-- Dataset excerpts --
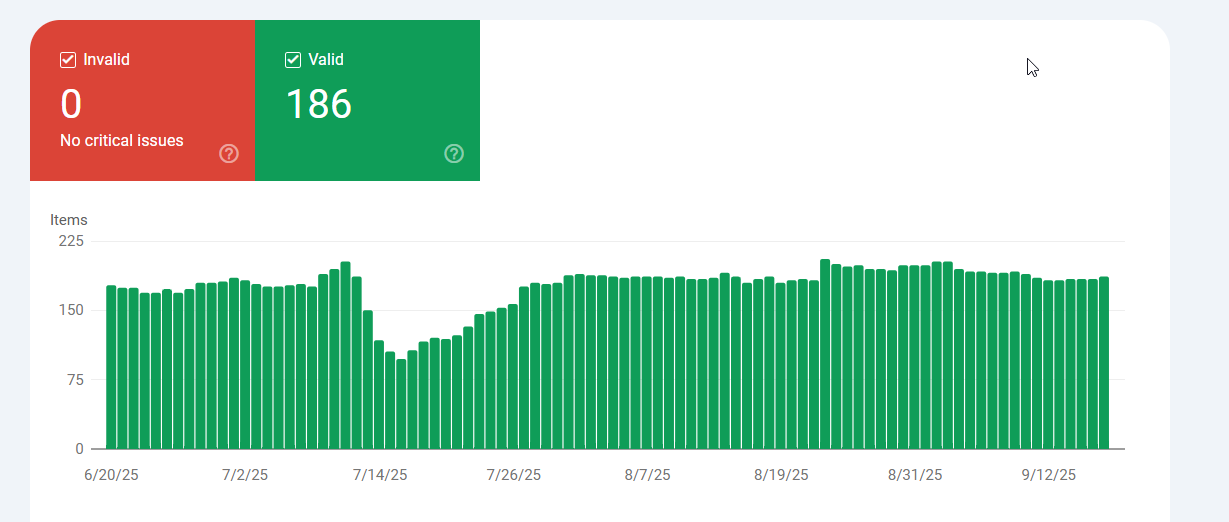Click the 'Invalid' label text
1229x522 pixels.
pos(106,60)
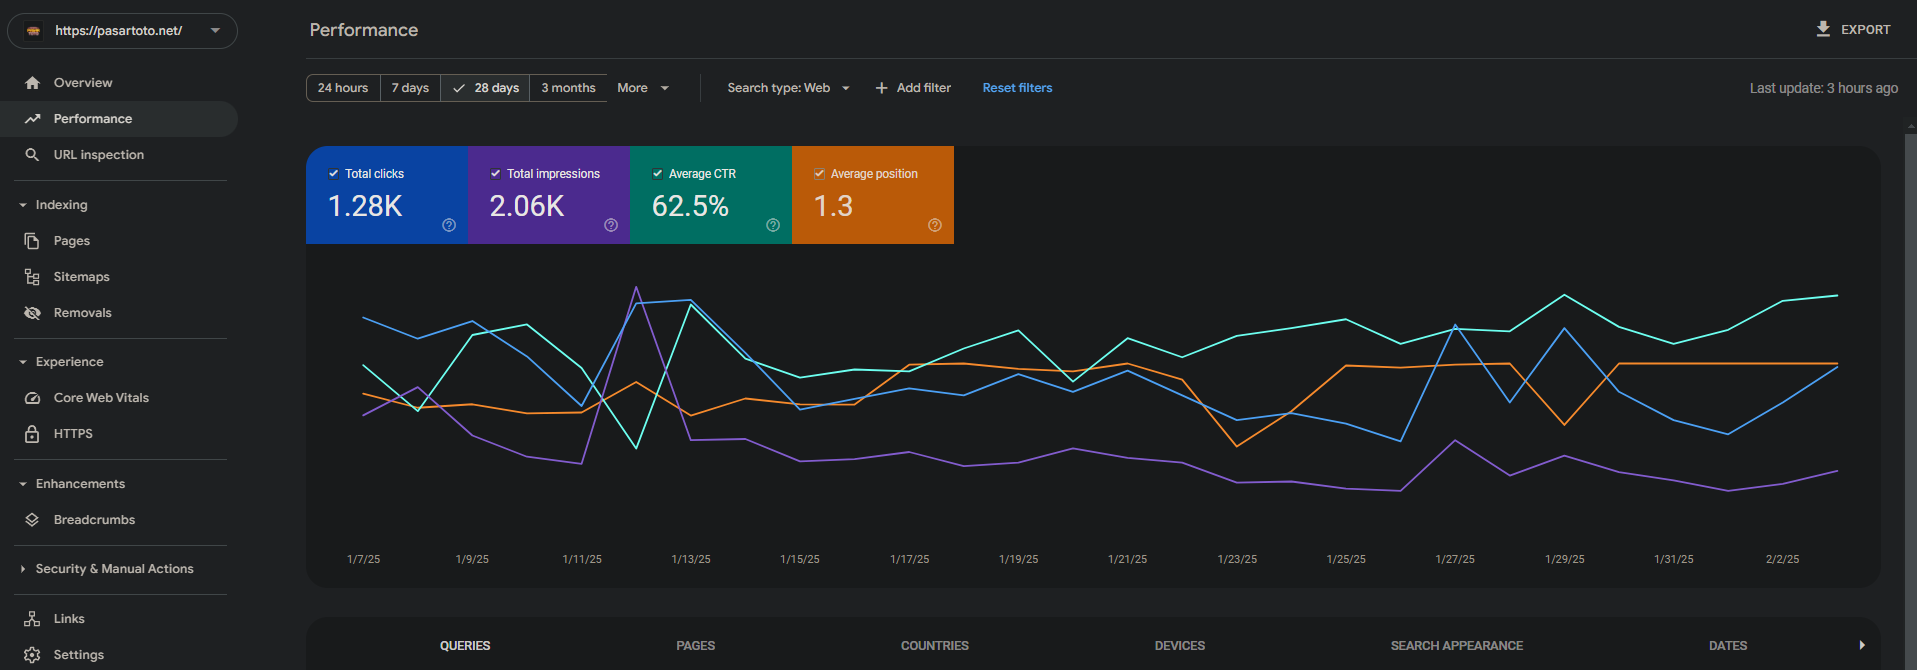This screenshot has width=1917, height=670.
Task: Expand the More date range dropdown
Action: pyautogui.click(x=643, y=88)
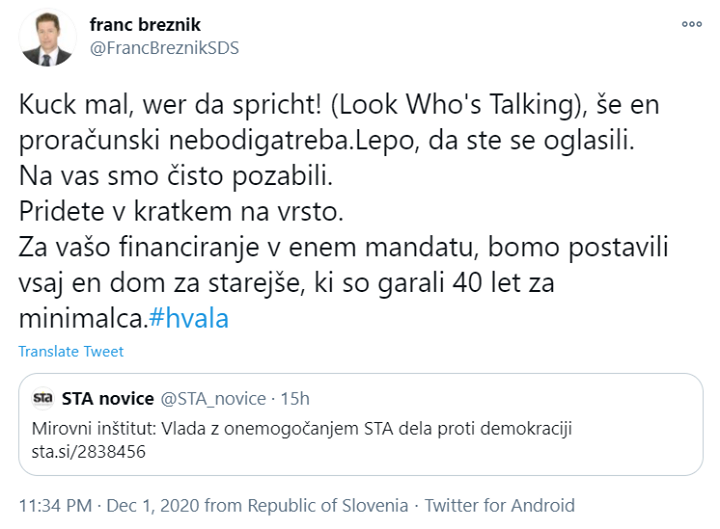
Task: Click the @STA_novice handle
Action: [x=212, y=399]
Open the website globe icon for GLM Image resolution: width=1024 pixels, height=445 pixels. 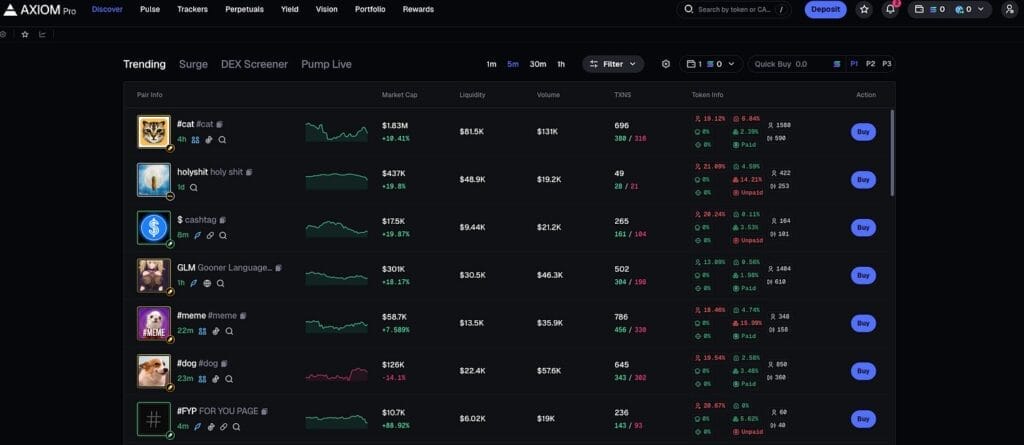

-- Written task --
Please copy all of the data above word for word, leaving out the pictures.

-- Written solution --
Click the 'Invalid' label text
1229x522 pixels.
pos(106,60)
This screenshot has width=1917, height=670.
Task: Expand the More date range dropdown
Action: pyautogui.click(x=643, y=88)
Task: Click the @STA_novice handle
Action: [x=212, y=399]
Open the website globe icon for GLM Image resolution: width=1024 pixels, height=445 pixels. 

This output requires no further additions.